Вчера начался КМБ, а позавчера нам выдали форму. И со всей широтой флотской души разрешили не спать всю ночь, чтоб успеть привести её в порядок к утру. То есть, зная что это невозможно, решили погрузить в трудности и лишения прямо сразу.
Это был первый раз в моей жизни, когда много молодых ребят вокруг, неожиданно для себя, выяснили, что им таки надо уметь самостоятельно, - вот этими вот самыми, а не мамиными, руками,- шить, подшивать, гладить, отпаривать и выглядеть хорошо. Ладно, ладно выглядеть хорошо в рабочей морской форме невозможно, если ты не носишь её, хотя бы, годик. Поэтому, заменим хорошо на приемлемо.
– А как? – недоумевало большинство будущих покорителей морей, океанов и домов офицеров флота, имея в виду «вставлять нитку в иголку».
– А вот, – немедленно помог старшина роты, – видите плакаты висят в бытовке? Так же великолепно вы и должны выглядеть.
А на плакатах тех, – вы легко можете себе это представить, – изображён был низкополигональный Ален Делон в индивидуально пошитых костюмах, которые выглядели как морская форма, но сразу было видно, что шили, подгоняли по фигуре и гладили их не иначе, как демоны. Абсолютно все выглядели в робе, – название рабочей формы, – смешно: она же была не то двух, не то трёх ростов, а с размерами вообще не парились, – ну ты же моряк, а, значит, по умолчанию, строен как кипарис, но сделаем пошире штаны, чтоб можно было их легко скинуть, когда упадёшь в воду и рубашку тоже, чтоб нигде не жала – это же рабочая форма и ты в ней будешь работать.
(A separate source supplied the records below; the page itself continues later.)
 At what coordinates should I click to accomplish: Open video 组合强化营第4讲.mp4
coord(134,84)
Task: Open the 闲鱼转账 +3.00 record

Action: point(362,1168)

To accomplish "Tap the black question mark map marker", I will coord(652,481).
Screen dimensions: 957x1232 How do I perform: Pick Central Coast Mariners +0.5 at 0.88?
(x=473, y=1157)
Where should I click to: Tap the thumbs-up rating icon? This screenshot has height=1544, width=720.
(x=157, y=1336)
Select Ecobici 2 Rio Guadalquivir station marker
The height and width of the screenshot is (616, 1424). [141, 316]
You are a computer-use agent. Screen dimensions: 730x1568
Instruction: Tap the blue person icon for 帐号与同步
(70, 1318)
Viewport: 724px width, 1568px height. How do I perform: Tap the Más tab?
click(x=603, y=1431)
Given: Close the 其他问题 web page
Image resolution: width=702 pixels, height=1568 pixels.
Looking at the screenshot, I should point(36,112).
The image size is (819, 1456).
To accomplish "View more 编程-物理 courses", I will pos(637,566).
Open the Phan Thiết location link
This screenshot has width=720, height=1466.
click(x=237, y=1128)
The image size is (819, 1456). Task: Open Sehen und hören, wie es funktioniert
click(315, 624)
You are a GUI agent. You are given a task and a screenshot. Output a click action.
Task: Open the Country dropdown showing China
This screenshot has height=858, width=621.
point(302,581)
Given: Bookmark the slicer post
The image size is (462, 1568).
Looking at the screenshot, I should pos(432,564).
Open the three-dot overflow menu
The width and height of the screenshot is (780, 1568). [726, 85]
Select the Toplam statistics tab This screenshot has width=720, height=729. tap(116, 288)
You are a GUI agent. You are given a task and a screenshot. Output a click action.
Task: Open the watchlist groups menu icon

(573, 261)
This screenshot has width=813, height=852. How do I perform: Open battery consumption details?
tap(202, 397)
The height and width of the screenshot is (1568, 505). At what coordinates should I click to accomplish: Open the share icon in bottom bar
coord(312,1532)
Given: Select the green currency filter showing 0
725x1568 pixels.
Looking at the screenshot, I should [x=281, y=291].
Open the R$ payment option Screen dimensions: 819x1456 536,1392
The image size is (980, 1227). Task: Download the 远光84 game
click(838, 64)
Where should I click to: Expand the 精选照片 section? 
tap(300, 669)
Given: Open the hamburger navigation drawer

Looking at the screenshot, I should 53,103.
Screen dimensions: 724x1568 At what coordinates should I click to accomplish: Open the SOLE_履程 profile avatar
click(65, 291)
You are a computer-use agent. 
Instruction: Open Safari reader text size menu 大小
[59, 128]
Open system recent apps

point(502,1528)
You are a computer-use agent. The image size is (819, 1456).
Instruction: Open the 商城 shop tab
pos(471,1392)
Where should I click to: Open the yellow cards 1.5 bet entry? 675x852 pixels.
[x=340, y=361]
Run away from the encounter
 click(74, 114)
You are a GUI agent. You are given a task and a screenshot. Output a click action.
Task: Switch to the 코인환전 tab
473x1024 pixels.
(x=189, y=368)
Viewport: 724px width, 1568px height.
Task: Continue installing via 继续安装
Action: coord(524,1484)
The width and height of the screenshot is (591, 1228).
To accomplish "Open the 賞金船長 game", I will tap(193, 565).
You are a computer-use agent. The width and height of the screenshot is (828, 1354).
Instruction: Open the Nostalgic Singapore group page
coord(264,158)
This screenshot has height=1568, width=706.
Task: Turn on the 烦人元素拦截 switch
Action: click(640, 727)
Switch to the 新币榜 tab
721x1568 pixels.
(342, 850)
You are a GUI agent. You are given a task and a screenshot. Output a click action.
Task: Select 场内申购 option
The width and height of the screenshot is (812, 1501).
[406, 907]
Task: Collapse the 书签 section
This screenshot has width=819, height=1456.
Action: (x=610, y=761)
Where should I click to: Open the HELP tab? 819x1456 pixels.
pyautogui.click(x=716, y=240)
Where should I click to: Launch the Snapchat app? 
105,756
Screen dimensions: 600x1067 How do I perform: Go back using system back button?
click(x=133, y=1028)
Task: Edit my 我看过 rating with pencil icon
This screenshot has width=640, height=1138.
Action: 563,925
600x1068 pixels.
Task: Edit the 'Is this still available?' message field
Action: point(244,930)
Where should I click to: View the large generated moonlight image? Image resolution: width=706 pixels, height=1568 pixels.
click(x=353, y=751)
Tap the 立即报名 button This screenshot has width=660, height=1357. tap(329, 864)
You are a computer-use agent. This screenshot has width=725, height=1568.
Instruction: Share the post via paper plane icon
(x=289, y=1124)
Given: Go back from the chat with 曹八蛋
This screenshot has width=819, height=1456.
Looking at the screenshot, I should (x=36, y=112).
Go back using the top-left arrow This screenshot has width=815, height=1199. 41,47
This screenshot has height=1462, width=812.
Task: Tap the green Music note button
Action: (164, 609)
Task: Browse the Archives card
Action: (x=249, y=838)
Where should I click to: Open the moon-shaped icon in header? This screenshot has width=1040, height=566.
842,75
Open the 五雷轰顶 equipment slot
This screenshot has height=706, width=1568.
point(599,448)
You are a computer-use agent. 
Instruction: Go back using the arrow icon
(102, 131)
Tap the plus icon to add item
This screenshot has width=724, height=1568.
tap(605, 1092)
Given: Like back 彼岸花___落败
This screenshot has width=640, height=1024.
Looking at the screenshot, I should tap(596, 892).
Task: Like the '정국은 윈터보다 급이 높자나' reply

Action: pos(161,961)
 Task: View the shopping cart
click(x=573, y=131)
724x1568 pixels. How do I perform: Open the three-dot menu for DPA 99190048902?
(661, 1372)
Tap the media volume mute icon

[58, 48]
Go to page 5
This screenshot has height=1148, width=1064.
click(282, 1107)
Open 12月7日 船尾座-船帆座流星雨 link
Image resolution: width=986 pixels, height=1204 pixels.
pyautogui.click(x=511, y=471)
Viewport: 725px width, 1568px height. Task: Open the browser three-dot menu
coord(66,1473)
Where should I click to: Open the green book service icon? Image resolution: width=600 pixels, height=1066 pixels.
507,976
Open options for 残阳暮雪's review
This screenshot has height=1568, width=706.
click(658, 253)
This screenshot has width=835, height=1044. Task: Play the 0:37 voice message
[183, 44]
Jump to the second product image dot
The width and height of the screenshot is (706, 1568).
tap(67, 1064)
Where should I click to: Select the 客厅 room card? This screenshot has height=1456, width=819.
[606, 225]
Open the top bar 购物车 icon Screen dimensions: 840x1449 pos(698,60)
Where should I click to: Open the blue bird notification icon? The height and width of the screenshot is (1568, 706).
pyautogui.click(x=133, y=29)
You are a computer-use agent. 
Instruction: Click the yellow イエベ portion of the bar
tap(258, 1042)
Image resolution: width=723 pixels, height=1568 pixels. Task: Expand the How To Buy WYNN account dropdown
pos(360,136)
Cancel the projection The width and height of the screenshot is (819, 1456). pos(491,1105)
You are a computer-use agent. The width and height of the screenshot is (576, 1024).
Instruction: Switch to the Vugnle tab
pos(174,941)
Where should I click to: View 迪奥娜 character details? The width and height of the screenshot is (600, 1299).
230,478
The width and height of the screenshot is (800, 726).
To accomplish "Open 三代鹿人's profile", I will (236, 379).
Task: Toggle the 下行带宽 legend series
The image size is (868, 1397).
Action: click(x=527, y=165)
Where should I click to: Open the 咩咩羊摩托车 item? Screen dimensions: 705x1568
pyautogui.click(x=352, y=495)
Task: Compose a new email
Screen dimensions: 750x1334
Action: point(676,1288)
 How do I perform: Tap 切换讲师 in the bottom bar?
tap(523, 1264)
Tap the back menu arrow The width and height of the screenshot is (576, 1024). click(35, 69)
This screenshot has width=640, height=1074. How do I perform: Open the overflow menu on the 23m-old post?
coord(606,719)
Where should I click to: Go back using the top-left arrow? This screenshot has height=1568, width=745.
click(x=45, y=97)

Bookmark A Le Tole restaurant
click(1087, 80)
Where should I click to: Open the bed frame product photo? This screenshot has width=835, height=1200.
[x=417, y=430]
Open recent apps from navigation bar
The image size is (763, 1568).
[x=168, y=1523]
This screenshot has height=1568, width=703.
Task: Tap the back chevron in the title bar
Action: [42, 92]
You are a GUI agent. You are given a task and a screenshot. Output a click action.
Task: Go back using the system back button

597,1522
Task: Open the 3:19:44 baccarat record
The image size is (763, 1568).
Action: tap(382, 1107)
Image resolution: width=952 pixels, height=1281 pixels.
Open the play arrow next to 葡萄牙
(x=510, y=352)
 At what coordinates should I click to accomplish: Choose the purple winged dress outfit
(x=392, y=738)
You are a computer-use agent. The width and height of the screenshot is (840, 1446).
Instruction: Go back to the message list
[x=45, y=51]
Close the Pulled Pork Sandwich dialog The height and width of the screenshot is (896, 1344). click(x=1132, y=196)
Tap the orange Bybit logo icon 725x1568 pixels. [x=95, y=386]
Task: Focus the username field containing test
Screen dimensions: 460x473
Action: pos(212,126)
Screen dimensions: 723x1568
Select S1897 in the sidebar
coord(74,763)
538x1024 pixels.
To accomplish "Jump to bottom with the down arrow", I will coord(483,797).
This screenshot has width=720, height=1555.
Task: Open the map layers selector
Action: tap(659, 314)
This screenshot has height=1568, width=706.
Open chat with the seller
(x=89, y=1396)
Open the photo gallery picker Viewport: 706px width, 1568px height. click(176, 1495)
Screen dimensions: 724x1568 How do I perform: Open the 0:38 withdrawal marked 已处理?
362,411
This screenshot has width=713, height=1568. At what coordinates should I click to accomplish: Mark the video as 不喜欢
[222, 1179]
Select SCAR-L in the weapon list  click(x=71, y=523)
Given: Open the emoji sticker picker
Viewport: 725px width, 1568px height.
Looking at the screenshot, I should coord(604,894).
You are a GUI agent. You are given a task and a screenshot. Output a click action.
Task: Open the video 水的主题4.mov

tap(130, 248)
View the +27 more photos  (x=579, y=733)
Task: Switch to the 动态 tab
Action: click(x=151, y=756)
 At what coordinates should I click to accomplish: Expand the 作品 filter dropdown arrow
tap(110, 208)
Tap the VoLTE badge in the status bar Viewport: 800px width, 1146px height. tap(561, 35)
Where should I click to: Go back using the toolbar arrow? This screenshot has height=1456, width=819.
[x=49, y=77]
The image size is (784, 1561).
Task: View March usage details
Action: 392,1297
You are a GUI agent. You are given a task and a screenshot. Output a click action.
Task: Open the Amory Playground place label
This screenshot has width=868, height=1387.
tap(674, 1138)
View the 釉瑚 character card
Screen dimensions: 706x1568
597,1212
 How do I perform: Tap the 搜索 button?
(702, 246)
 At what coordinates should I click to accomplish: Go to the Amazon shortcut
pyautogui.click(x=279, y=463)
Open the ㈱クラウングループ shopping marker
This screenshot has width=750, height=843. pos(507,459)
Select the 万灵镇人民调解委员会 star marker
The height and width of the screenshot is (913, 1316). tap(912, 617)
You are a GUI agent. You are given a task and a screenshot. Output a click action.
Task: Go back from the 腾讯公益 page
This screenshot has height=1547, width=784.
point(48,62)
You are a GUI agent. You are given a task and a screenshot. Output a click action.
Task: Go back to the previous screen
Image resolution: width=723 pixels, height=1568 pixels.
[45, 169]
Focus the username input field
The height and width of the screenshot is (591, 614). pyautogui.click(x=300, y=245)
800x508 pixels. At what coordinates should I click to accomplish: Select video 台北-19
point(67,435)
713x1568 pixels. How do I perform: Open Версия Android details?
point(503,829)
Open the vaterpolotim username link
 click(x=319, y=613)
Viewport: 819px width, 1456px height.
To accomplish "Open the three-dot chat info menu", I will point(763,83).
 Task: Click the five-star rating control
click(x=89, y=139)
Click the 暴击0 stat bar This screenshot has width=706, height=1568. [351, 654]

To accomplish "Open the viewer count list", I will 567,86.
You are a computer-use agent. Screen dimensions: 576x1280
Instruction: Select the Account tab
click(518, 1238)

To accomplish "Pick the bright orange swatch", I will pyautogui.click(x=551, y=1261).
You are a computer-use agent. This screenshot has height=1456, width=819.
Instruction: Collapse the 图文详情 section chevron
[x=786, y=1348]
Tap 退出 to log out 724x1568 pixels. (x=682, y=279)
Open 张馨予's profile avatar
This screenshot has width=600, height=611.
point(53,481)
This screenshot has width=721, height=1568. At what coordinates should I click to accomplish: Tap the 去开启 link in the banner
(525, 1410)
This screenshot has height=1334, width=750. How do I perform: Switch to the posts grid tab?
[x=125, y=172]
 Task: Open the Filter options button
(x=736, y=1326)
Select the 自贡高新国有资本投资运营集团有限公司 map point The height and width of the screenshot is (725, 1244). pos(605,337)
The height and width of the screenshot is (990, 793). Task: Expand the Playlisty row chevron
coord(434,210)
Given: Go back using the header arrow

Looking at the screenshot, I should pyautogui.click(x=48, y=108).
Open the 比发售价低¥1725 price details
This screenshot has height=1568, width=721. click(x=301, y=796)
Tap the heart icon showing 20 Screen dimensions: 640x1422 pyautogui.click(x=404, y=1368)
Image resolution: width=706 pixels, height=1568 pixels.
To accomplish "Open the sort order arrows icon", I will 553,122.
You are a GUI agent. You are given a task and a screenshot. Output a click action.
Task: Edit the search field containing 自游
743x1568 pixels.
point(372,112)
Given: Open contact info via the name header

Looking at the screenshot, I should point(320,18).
А как ты это будешь гладить вот совсем абсолютно не волновало никого, начиная от Главкома ВМФ и заканчивая старшиной роты.
На штанах предполагались стрелки, но пока наука про использование газет и/или мыла совместно с утюгом не была изучена, те стрелки можно было выставлять в музее на юмористической выставке «Как не надо гладить брюк»: мало у кого она получалось одной, непрерывной, ровной и держалась больше, чем пару часов.
Но смеяться над своими новыми товарищами не выходило – в ротном помещении висели зеркала.
С пришиванием погон, курсовок и боевых номеров выходил отдельный цирк: насквозь прошитые рукава, погоны на спине, стежки длиной в пару сантиметров и заваленный горизонт: а это ещё на арену не вышли клоуны.
Кое-как отмучавшись, вытерпев насмешки и унижения старшины роты: «А ты штаны рукой, что ли гладил? Утюг же надо было взять! Утюгооом? А включать его не пробовал?»; «А это ты что с гюйсом сделал, ему же прямо стыдно на плечах твоих хилых висеть, он прямо орёт же – отпустите меня обратно под ядра и картечь Гангута?»; пройдя утренние строевые занятия, мы сидели в курилке и решали, что делать с прогарами, которые натёрли мозоли ещё до того, как мы их надели в первый раз.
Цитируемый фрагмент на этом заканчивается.